Double Inflection Utility Function

A

Double Inflection Utility Function - a utility function that changes based on levels of wealth (also known as Friedman-Savage function).

25
Q

Prospect theory vs. expected utility theory

A

Prospect theory has been proposed as an alternative to expected utility theory. Prospect theory assigns value to gains and losses (changes in wealth) rather than to final wealth, and probabilities are replaced by decision weights.

26
Q

Neuro-economics and its more interesting results

A

Neuro-economics is an emerging field of study relevant to understanding how people make economic decisions under uncertainty. Neuro-economics attempts to explain investor behavior based on the functioning of the brain.

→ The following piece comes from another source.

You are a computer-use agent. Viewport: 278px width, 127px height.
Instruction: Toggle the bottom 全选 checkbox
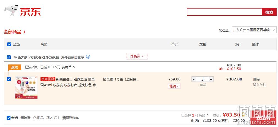pos(8,118)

Perhaps some of the more interesting insights result from examining chemical levels in the brain.

27
Q

Descriptive vs. normative decision making theories

A

Prospect theory and bounded rationality are descriptive, describing how people do behave and make decisions. Expected utility and decision theories are normative, describing how people should behave and make decisions.

28
Q

Decision theory is

A

Decision theory is concerned with identifying values, probabilities, and other uncertainties relevant to a given decision and using that information to arrive at a theoretically optimal decision. Decision theory is normative, meaning that it is concerned with identifying the ideal decision.

29
Q

Historical aspects of decision theory

A
  1. From a historical perspective, the initial focus of decision theory was on expected value. The first person to record explorations of expected value was Blaise Pascal. The action to be chosen should be the one that gives rise to the highest total expected value.
  2. Bernoulli describes the difference between expected utility and expected value. Bernoulli’s theory of expected utility, which includes the premise that utility increases at a decreasing rate with increases in wealth, is one of the theories that supports traditional finance perspectives.
  3. Frank Knight makes important distinctions between risk and uncertainty. He defines risk as randomness with knowable probabilities and uncertainty as randomness with unknowable probabilities. Risk is measurable, but uncertainty is not.
  4. von Neumann and Morgenstern posit that a rational decision maker makes decisions consistent with the axioms of utility theory and chooses the combination of decisions that maximize expected utility. Savage introduces subjective expected utility (SEU).
30
Q

What assumptions of decision making theory are relaxed under bounded rationality and prospect theories?

A

Bounded rationality theory relaxes the assumptions that perfect information is available and that all available information is processed according to expected utility theory. Bounded rationality acknowledges that individuals are limited in their abilities to gather and process information.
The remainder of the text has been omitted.